WHAT YOU NEED TO DO.
**A.** Rewrite the post about the sperm donor child support ruling from "In February 2006" up to and including "all four children.", replacing "separated" with "split up".
**B.** According to the post about the sperm donor child support ruling, where did Jodilynn Jacob and Jennifer L. Shultz-Jacob have a civil union?
**C.** Decide whether each statement agrees with the post about the sperm donor child support ruling, and quote the words that settle it: (i) The ruling came from a three-judge panel of the state Superior Court. (ii) Carl Frampton was a longtime friend of Jacob's. (iii) After the separation, Jacob moved from York County to Dauphin County.

EXCERPTED PASSAGE.
────────────────────

Wednesday, May 09, 2007

Superior Court holds sperm donor responsible for child support for children of separated lesbian couple

Are you kidding me?

Posted on Pennlive.com:

In what legal experts are calling a precedent, a three-judge panel of the state Superior Court has ruled that a York County man must pay child support for two children of a lesbian couple for whom he acted as a sperm donor.

Quoting an earlier court decision, Senior Judge John T.K. Kelly wrote that "stepparents who have held a child out as their own are liable for support; biological parents who have exercised the rights appurtenant to that status can be no less bound."

Overturning a Dauphin Common Pleas judge's ruling in the case, Senior Judge John T.K. Kelly Jr. cited a 2004 ruling by Dauphin Common Pleas Judge Scott A. Evans
Jodilynn Jacob and Jennifer L. Shultz-Jacob were a couple who lived in York County and who had undergone a commitment ceremony in Pittsburgh and a civil union in Vermont.
The couple cared for four children, two of whom were adopted nephews of Jacob's and the other two who she had with Carl Frampton, a longtime friend of Shultz-Jacob's who had agreed to act as a sperm donor. Frampton is also named as an appellant in the case.

In February 2006 Jacob and Shultz-Jacob separated, with Jacob moving from York County to Dauphin County. The separation was followed by Shultz-Jacob asking a York County judge for full legal and physical custody of all four children.

────────────────────

DATA LISTING.
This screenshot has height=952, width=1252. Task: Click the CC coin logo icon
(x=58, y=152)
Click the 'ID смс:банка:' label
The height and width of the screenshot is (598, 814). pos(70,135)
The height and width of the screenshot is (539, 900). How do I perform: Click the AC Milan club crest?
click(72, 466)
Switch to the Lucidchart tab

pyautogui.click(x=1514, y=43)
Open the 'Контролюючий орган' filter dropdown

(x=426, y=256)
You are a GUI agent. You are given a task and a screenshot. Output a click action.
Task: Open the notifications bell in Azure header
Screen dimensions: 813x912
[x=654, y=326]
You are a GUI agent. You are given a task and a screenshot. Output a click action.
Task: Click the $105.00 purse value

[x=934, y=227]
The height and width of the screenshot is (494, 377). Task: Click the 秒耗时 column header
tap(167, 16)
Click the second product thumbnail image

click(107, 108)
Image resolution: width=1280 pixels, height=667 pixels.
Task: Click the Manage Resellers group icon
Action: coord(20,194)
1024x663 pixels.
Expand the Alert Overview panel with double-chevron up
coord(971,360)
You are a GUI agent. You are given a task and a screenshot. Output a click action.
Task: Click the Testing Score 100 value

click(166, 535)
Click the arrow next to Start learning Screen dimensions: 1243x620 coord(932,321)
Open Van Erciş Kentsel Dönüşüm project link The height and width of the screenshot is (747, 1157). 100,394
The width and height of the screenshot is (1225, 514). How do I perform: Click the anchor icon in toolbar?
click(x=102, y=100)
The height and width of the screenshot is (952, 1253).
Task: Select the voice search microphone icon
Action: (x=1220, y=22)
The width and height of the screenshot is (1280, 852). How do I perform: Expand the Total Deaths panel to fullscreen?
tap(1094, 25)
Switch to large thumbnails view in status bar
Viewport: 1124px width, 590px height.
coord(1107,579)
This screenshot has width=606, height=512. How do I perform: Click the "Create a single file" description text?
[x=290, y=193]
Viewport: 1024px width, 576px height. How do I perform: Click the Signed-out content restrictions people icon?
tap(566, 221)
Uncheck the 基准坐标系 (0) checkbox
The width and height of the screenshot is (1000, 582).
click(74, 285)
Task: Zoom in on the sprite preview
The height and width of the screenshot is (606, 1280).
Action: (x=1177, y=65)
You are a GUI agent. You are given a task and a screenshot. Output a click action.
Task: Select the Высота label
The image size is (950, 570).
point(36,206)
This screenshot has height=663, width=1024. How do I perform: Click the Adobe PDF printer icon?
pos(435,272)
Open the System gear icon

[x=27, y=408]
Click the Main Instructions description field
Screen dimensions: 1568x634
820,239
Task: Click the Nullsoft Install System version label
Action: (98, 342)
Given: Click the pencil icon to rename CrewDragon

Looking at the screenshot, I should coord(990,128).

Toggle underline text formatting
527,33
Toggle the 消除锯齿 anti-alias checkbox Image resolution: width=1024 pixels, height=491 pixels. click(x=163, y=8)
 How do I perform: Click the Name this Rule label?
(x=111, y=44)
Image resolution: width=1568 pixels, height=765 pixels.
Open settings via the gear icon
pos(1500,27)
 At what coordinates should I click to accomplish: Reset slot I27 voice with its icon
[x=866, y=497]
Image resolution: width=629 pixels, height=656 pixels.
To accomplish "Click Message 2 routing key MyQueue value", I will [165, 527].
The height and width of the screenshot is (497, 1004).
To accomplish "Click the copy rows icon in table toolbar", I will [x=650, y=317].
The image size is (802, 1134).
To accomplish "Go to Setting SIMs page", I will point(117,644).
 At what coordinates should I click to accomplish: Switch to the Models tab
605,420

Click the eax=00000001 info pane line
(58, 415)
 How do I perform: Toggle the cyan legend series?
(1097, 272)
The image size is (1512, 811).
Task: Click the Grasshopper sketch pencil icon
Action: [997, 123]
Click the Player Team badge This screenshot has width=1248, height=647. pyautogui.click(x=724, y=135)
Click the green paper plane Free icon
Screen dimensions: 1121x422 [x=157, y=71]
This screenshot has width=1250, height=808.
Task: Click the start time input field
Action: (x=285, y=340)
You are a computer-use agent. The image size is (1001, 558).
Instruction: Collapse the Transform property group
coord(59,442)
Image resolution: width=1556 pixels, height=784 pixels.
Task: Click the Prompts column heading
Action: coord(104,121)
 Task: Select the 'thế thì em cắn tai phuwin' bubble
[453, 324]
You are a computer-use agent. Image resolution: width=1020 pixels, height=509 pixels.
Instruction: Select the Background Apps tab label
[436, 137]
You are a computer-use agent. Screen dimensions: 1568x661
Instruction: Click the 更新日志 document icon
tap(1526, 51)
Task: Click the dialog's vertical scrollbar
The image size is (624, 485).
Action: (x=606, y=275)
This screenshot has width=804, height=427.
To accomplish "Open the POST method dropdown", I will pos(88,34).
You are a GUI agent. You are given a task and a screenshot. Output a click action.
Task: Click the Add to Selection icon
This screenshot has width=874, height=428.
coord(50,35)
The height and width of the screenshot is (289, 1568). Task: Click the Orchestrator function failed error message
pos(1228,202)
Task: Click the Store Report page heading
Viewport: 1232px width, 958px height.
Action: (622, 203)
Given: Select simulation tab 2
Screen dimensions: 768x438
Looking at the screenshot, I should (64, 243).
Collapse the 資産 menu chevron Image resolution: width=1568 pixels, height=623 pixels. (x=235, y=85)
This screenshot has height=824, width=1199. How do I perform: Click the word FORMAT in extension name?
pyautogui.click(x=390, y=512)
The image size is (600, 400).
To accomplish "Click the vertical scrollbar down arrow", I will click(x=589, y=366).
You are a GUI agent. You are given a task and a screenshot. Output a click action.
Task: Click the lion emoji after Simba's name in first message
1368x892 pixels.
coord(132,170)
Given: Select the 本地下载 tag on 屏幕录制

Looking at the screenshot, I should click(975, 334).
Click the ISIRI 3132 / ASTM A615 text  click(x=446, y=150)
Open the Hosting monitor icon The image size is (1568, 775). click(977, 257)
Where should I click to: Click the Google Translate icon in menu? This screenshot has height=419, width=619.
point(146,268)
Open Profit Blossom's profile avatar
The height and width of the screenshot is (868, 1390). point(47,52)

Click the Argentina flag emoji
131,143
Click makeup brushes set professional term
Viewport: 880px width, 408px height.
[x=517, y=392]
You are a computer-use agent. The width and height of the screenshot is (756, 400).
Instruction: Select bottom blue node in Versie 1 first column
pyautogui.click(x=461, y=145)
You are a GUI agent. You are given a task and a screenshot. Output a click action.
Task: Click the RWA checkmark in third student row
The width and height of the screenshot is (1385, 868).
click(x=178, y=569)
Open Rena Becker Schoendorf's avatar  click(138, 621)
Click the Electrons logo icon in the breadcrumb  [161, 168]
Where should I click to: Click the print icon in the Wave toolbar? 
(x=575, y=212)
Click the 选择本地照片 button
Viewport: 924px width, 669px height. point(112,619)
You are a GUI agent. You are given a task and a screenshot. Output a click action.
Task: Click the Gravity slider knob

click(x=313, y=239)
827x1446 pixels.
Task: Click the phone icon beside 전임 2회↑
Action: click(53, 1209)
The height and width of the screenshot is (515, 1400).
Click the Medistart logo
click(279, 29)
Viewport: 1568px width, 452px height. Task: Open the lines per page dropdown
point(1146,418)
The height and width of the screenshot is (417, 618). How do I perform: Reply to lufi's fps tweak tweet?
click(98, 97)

────────────────────

RESULTS BY TASK.
**A.**
In February 2006 Jacob and Shultz-Jacob split up, with Jacob moving from York County to Dauphin County. The separation was followed by Shultz-Jacob asking a York County judge for full legal and physical custody of all four children.

**B.** In Vermont.

**C.**
(i) Yes: "a three-judge panel of the state Superior Court has ruled"
(ii) No: "Carl Frampton, a longtime friend of Shultz-Jacob's"
(iii) Yes: "with Jacob moving from York County to Dauphin County"